Arbitration is a private court system for disputes. In arbitration, an arbitrator decides the case, not a judge, not a jury. Arbitration is an “informal” system with few of the legal protections that Courts have developed to ensure a fair result. And there are no appeals because an arbitrator failed to follow or apply the law or made a legal error.
“Forced Arbitration” refers to situations where workers are made to sign an arbitration agreement drafted by a company as a condition of taking a job. In the last decade, the Supreme Court has vastly expanded the ability of companies to force workers to litigate any claims against their employer in arbitration under disadvantageous conditions. Because the Supreme Court has stated that, “arbitration agreements must be enforced according to their terms,” the company that drafts such an agreement can often write itself advantages and protections that it would never have in court. Chief among these advantages is that companies are permitted to demand that employees waive their right to bring or participate in a class action.
Can an employer prevent class actions against itself?
The Supreme Court has allowed companies to avoid class action lawsuits by upholding arbitration clauses which contain class action waivers. Effectively these rulings mandate that employees go it alone against large companies. Even though wage hour laws often permit, and even encourage, class and collective actions, the Courts permit companies to write themselves out of these laws.
Not surprisingly, companies are demanding that workers sign arbitration clauses as a condition of getting a job in rates never seen before. As a result, many workers have been completely shut out of the court system for legitimate grievances. The Supreme Court decisions requiring individual arbitration have largely renderered discrimination laws, the National Labor Relations Act, ERISA and other worker protections, including the “New Deal” wage hour laws such as the FLSA, ineffective.

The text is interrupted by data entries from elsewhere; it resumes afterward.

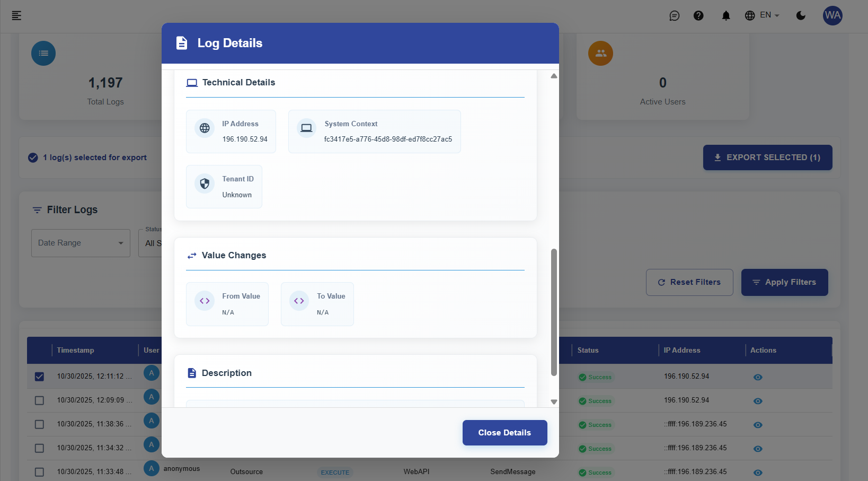868x481 pixels.
Task: Expand the Date Range dropdown
Action: click(x=81, y=243)
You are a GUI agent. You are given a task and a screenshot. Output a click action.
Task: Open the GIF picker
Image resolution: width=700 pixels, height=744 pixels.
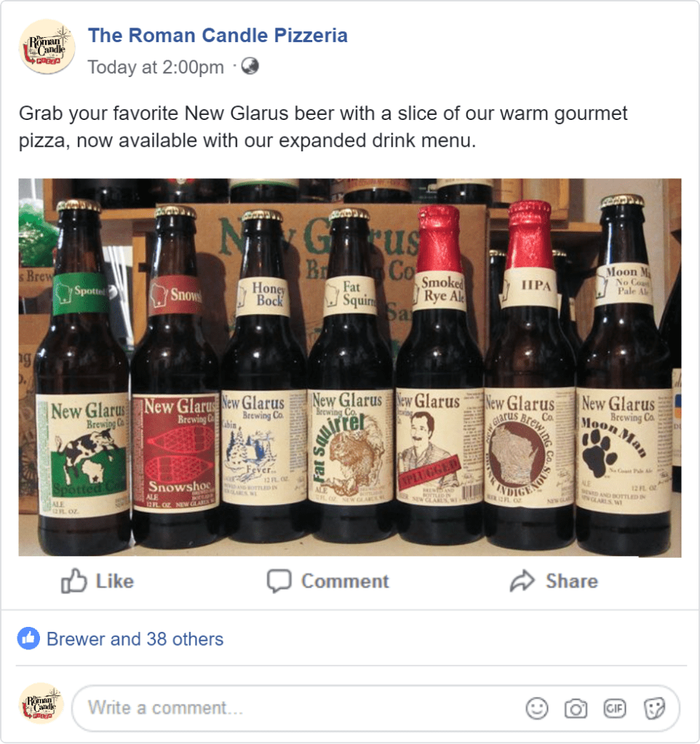(615, 708)
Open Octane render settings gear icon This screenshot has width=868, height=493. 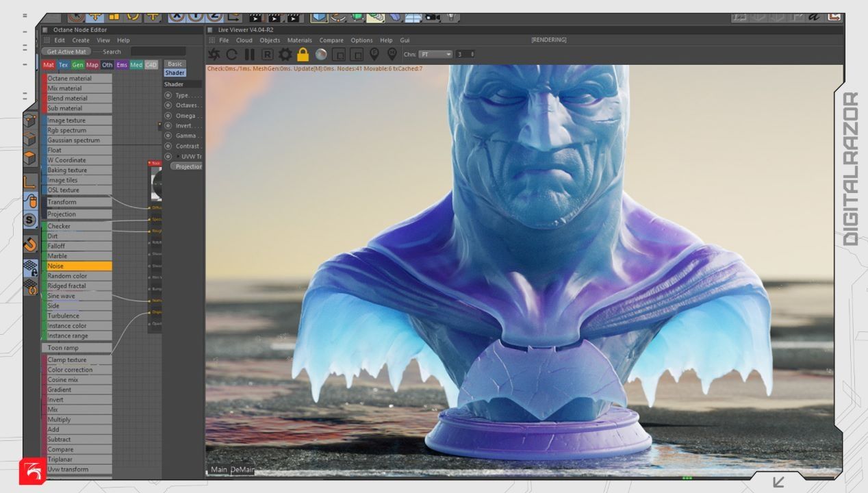[x=285, y=54]
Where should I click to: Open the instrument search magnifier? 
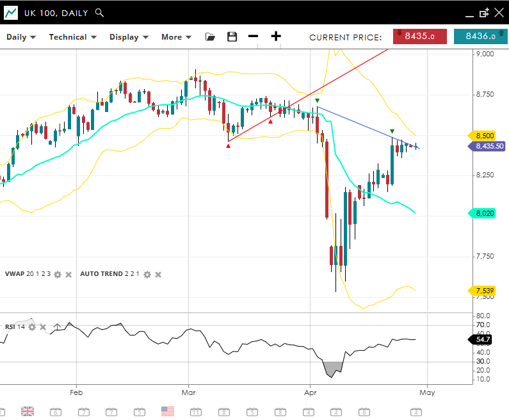click(99, 12)
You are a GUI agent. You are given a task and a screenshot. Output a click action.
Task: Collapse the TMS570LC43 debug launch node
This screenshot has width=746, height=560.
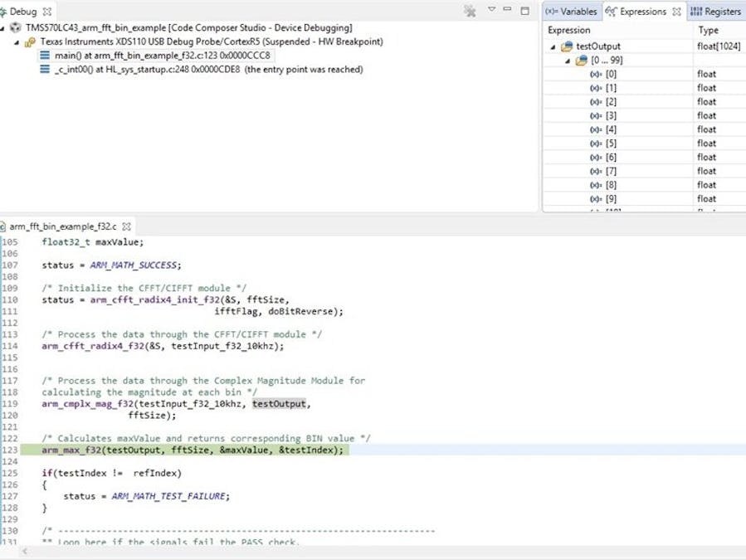pyautogui.click(x=2, y=27)
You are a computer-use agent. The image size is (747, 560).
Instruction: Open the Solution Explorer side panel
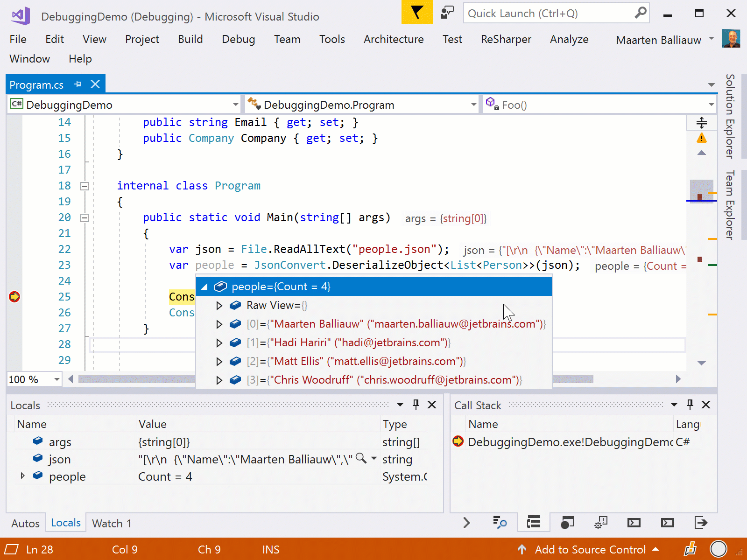(730, 117)
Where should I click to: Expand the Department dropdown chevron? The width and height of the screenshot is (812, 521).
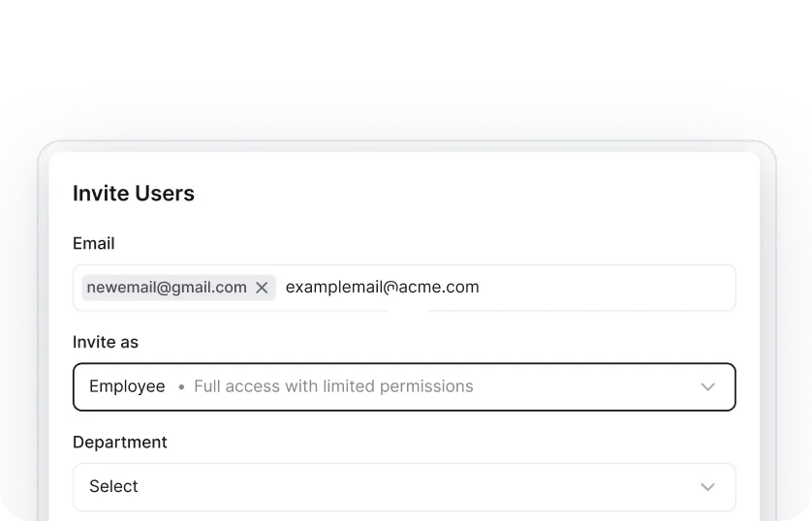[x=707, y=487]
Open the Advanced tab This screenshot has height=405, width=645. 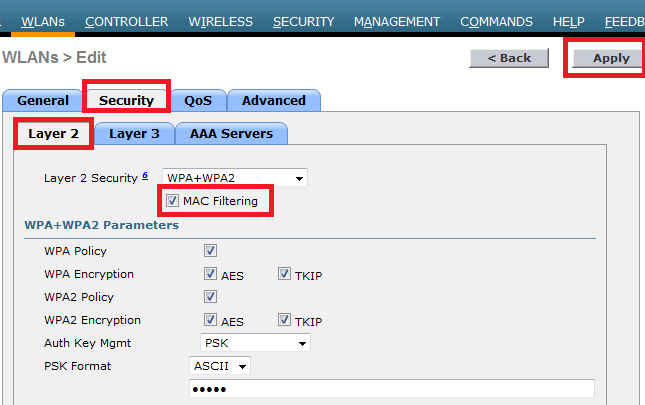tap(273, 100)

These worker protection laws were opposed by business when they were enacted and the arbitration system can seriously undermine the effectiveness of these worker protection statutes.
Wage hour lawfirms such as GSD have begun fighting back against this flagrant attempt to restrict workers' rights, by filing mass arbitrations on behalf of large groups of cheated workers, instead of filing a single class action. While barring class actions has obvious benefits for the employer, each arbitration proceeding is extremely expensive for the employer (who must pay the hourly fees of each assigned arbitrator), thereby negating the supposed benefit to the employer in preventing class actions in the first place.
How does arbitration work?
Arbitration is touted as a quick remedy, but unfortunately, that may not be true. The employer typically must pay the arbitrator’s fees, which some argue tends to bias arbitrators in their favor. There are fewer “discovery” rights which often hurts workers because most of the key documents are in the employer’s possession. Arbitrators are not nominated by the President and confirmed by the Senate. They are usually lawyers who are informally hired by the arbitration company. By some estimates, more of the arbitrators for the leading arbitration companies are employer-side, rather then worker side, lawyers. Workers’ ability to secure witnesses and injunctive relief may also be more limited than in court.
Does an arbitration clause prevent bringing wage hour claims?
No. Statutory claims can still be brought after an employee signs an arbitration “agreement.” The primary benefit that companies obtain through class waivers is that fewer workers will bring such cases on their own when they have to fight companies alone. By forcing employees to waive class actions, the employers defeat the cost savings that workers obtain by bringing a group of claims together and they make it harder for workers to find competent lawyers willing to take their claims.
However, because employers typically must pay the fees of an arbitrator, in some cases employers have an incentive to settle these cases as a group, meaning that those who do file an arbitration case may actually have greater bargaining leverage due to the arbitral forum. Thus, the remedy of arbitration is a two-edged sword that can sometimes be used effectively by workers to defeat overreaching employers.
I don’t know if I signed an arbitration clause.
If you have a written contract, we can check. If you don’t remember whether you signed an arbitration clause or not, a case can be filed in court which will then determine whether there is or is not a valid and enforceable arbitration agreement.
Some arbitration clauses are invalid. And some workers are exempt from arbitration entirely, such as interstate truckers.
GSD handles arbitration cases as well as handling cases in court. And in appropriate cases, GSD will file scores to hundreds of arbitrations against derelict employers.